Они пробыли в клубе еще полчаса. Когда вышли из него и направились к остановке автобуса, их слегка обрызгал слепой летний дождик. Но он быстро кончился. Золотые купола храма на противоположной стороне улицы засверкали еще ярче.
На автобусной остановке они увидели сидящих на скамейке пожилую женщину в платке и мальчика лет шести. Яна села рядом с ним. Вадим присел возле Яны. Спросил вполголоса:
- Не знаешь, что за контора - Российский книжный союз? Слышала про такой?
- О! – Яна оживилась. - Там такие умы! Такую мудрятину разводят. Так неусыпно бдят… Вот бьют челом депутатам Думы. Просят проверить ряд произведений классиков литературы на предмет пропаганды наркомании, нетрадиционных сексуальных отношений, бродяжничества итд.
Вадим хохотнул.
- Бродяжничество, говоришь? Так это – колобок!

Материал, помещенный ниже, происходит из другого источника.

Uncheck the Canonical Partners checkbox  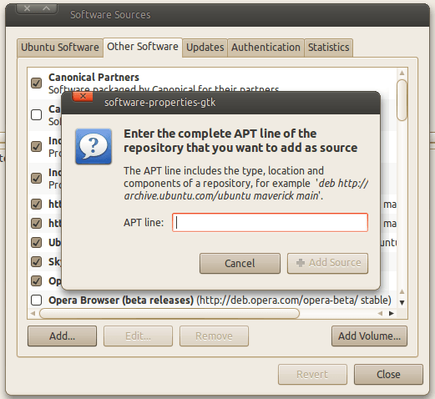click(37, 83)
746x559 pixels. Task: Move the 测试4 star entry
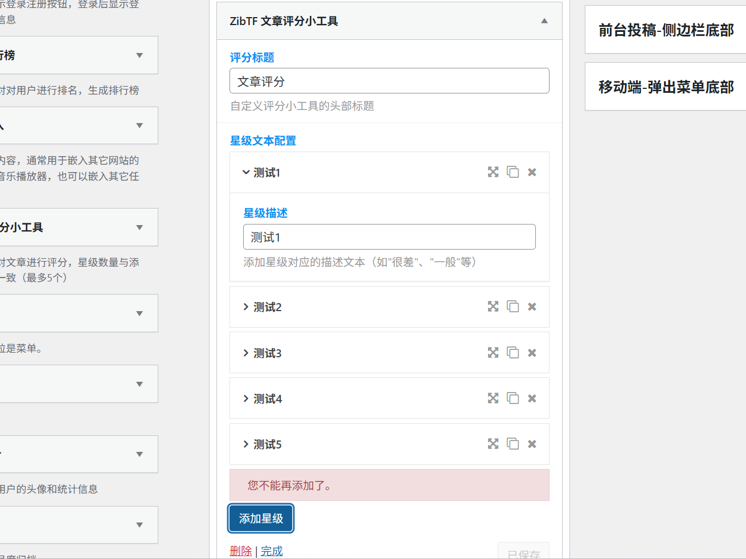click(x=493, y=398)
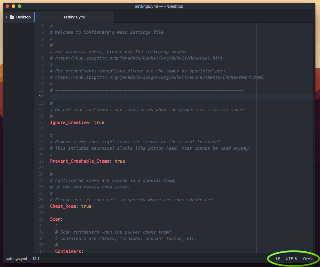The height and width of the screenshot is (267, 320).
Task: Click the green fullscreen window button
Action: pyautogui.click(x=20, y=6)
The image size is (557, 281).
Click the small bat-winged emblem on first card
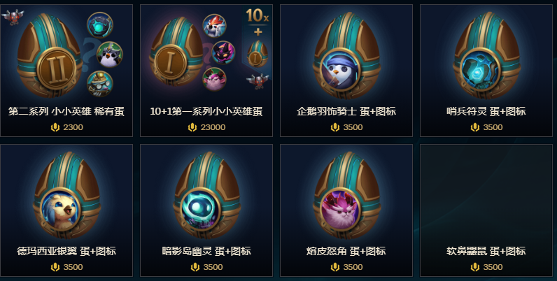(13, 17)
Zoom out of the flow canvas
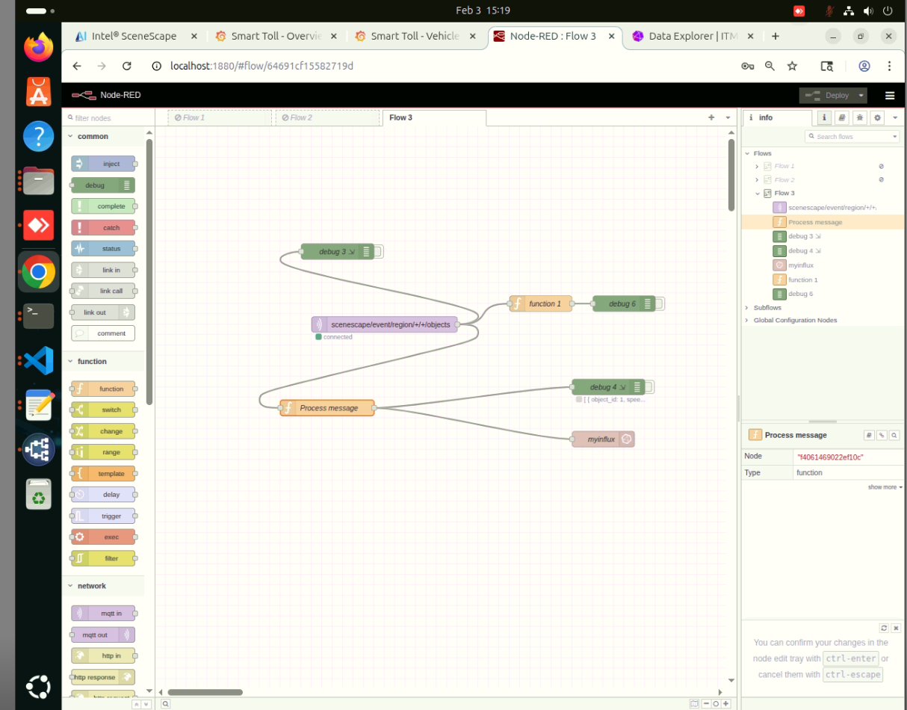Screen dimensions: 907x710 (706, 703)
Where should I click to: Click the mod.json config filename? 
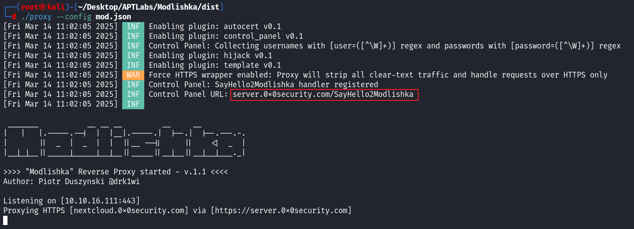[x=113, y=17]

- Правильно! – подхватила она. – «Аленький цветочек» - зоофилия.
- Тогда «Теремок» - вообще свальный грех…
- …а Илья Муромец - уклонист от службы, - подытожила Яна, - с подлогом документов о состоянии здоровья!..
Они оба, довольные, рассмеялись.
На светофоре рядом с остановкой зажегся желтый свет. Перед пешеходной «зеброй» затормозил серебристый «Майбах» Вадим проводил его взглядом, и тут же увидел радугу над куполами храма. Он торопливо достал из сумки свой Canon. Стал отщелкивать кадр за кадром.

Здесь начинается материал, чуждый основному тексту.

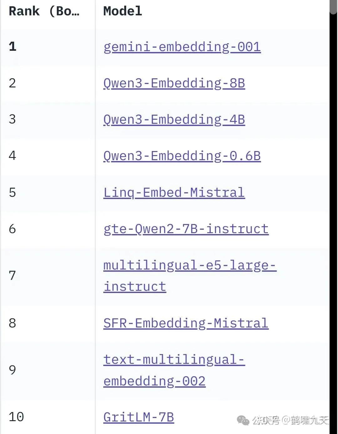Visit the Linq-Embed-Mistral model page
The image size is (338, 434).
(174, 192)
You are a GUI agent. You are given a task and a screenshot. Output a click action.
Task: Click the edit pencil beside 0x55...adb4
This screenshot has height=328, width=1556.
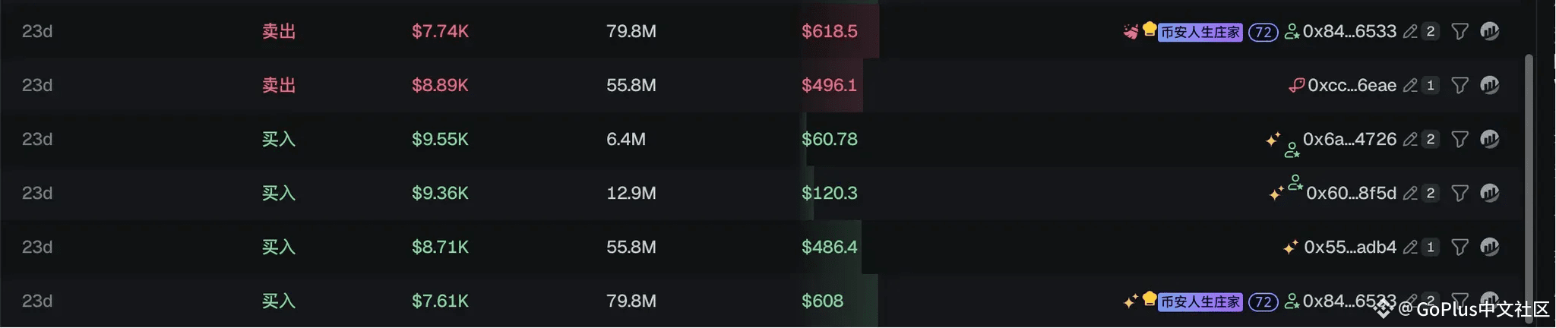(x=1410, y=247)
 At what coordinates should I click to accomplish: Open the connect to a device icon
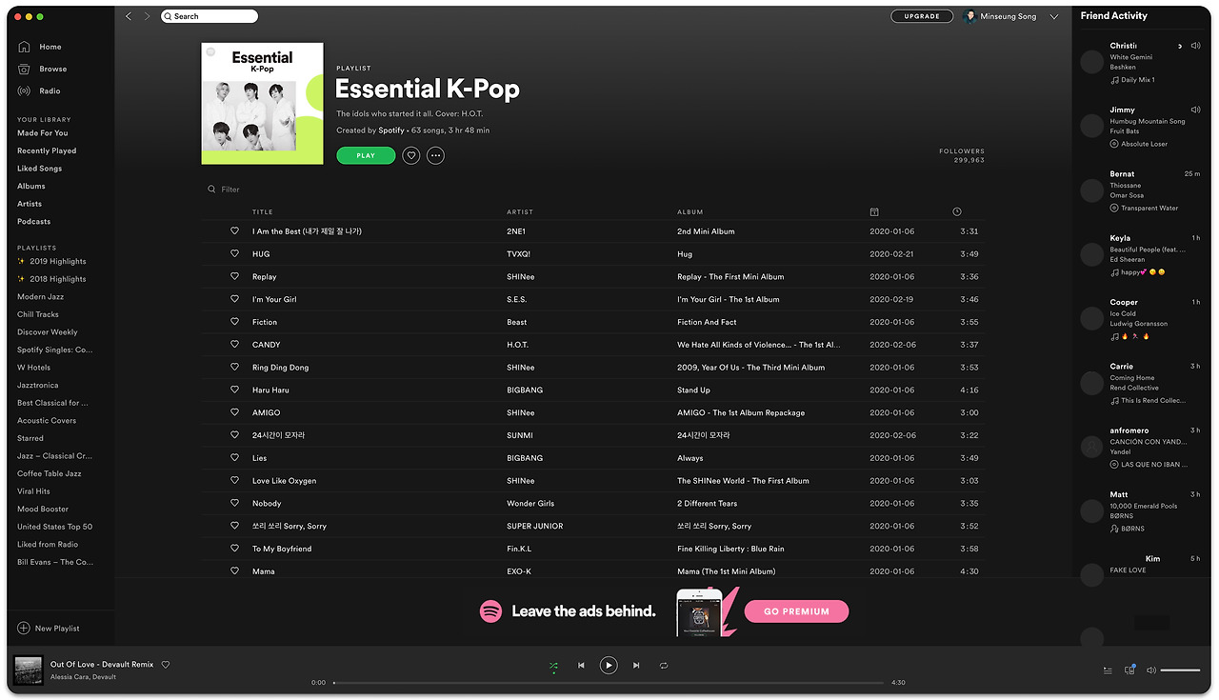coord(1129,670)
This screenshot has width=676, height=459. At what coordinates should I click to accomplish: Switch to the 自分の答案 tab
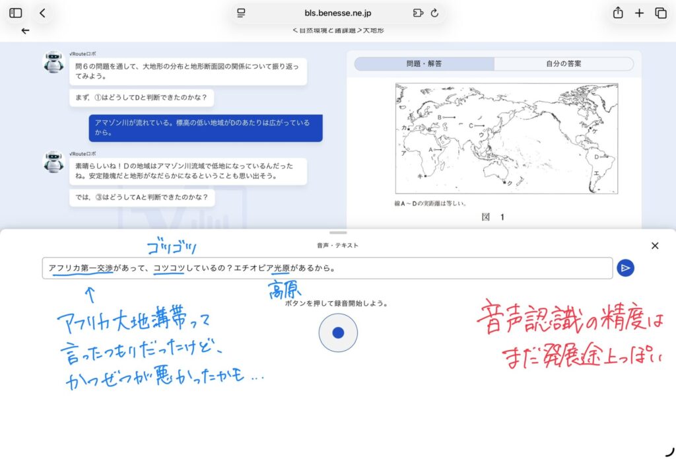point(563,64)
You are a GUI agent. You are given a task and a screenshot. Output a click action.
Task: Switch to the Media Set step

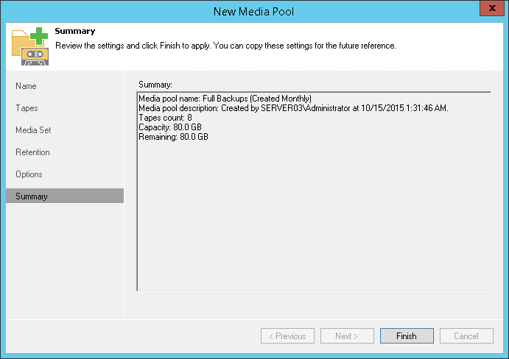[x=33, y=130]
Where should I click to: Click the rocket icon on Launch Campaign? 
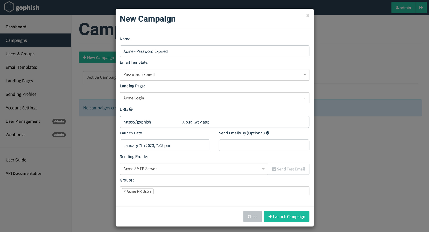click(x=270, y=216)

В этот момент за «Майбахом» притормозил подъехавший мотоцикл. С автобусной остановки была видна только голова мотоциклиста в красном шлеме и черных очках.
Все, что произошло дальше, походило на замедленную съемку кошмарного сна. Покадрово это выглядело так:
Кадр первый. Мотоциклист повернул голову в сторону «Майбаха»

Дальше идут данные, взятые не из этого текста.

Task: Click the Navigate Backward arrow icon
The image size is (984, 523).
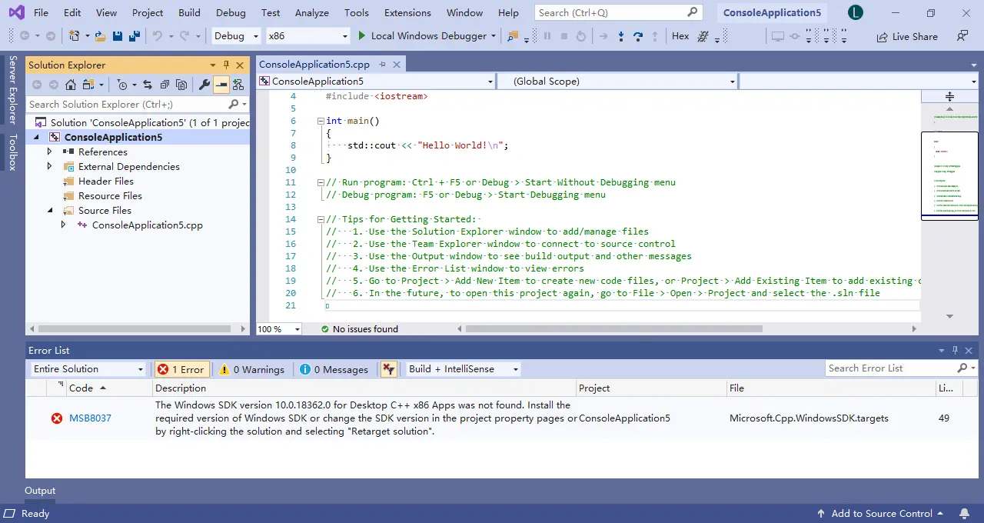Action: [x=25, y=35]
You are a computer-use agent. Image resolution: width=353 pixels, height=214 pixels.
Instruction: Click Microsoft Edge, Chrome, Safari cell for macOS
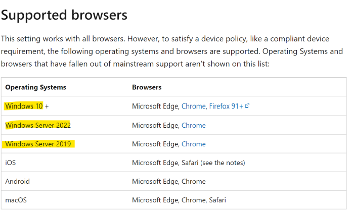click(179, 200)
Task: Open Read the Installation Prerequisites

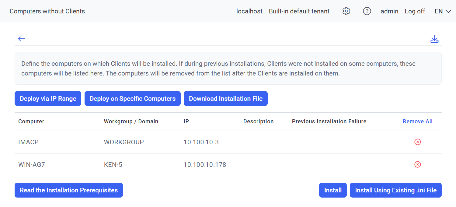Action: pos(68,190)
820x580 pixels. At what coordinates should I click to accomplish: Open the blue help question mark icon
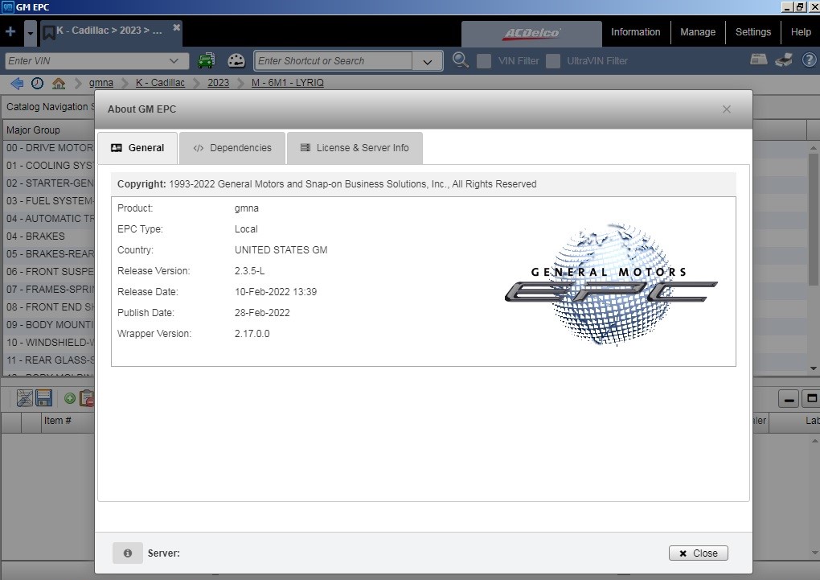coord(809,60)
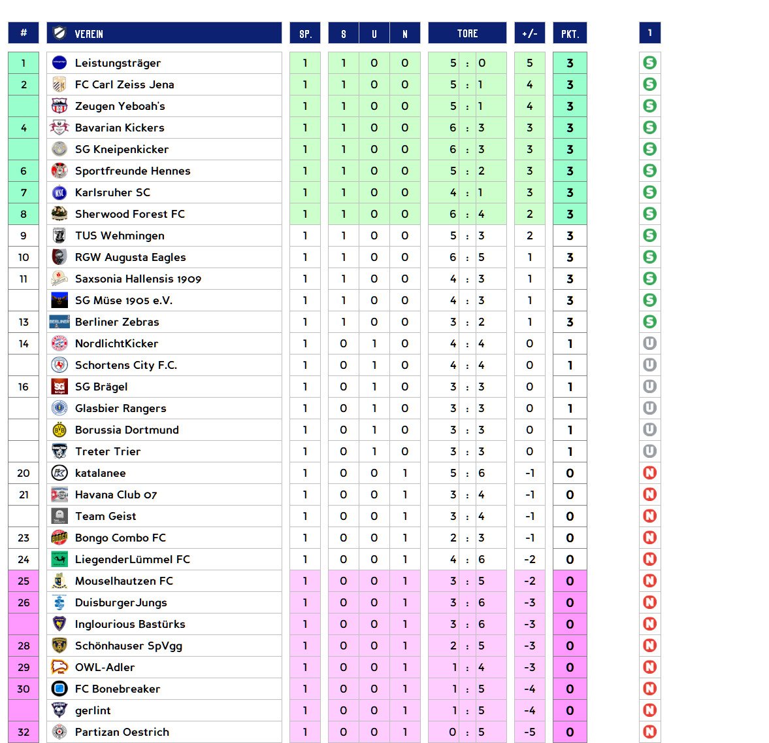
Task: Open the Partizan Oestrich team link
Action: [122, 733]
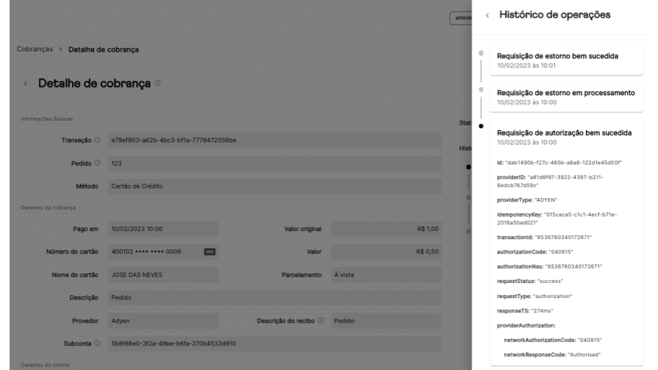Click the info icon beside Subconta label
Image resolution: width=658 pixels, height=370 pixels.
click(x=97, y=343)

Кадр второй. Водитель «Майбаха» завалился набок (после двух глухо прозвучавших хлопков).
Кадр третий. Яна качнулась вправо, прикрывая собой мальчика.
Кадр четвертый. Пробитое пулей стекло на остановке (в том месте, где только что находилась голова Яны).
Кадр пятый. Вадим, зажмурившись, лежит на асфальте возле скамейки. Одной рукой обхватил голову, другой прижимает к груди Canon.
Кадр шестой. Резкий отъезд мотоцикла при красном еще свете светофора.
Кадр седьмой. Яна смотрит на Вадима сверху вниз, удивленно. Так, словно видит его впервые.
Кадр восьмой. Бабушка с внуком забегают в подъехавший автобус.
Кадр девятый. Яна идет к «Майбаху».
Вадим встает. Отряхивается. Кричит ей:
- Звонить в полицию?
- В скорую! – раздраженно кричит Яна.
Она заглядывает в салон. Понимает, что скорая тут уже не поможет. Выпрямляется. Замирает на несколько секунд. Потом, не оборачиваясь, уходит вверх по улице.
Вадиму хочется крикнуть: замри! Но во рту все пересохло.
Он торопливо достает из сумки пакет с недопитой бутылкой виски. Отхлебывает два больших глотка. Снова хочет крикнуть: замри!..
Но Яны уже нет. И никогда уже больше не будет.